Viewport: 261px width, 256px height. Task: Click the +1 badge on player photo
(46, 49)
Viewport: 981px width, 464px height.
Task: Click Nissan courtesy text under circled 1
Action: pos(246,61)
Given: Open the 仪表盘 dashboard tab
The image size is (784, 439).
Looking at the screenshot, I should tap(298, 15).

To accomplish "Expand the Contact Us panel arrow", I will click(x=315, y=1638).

Assignment. Each line from the one with "Given: Open the 仪表盘 dashboard tab" through the end of the records above should be written out exactly. No other line should appear.

Task solution.
Given: Open the 仪表盘 dashboard tab
The image size is (784, 439).
Looking at the screenshot, I should tap(298, 15).

To accomplish "Expand the Contact Us panel arrow", I will click(x=315, y=1638).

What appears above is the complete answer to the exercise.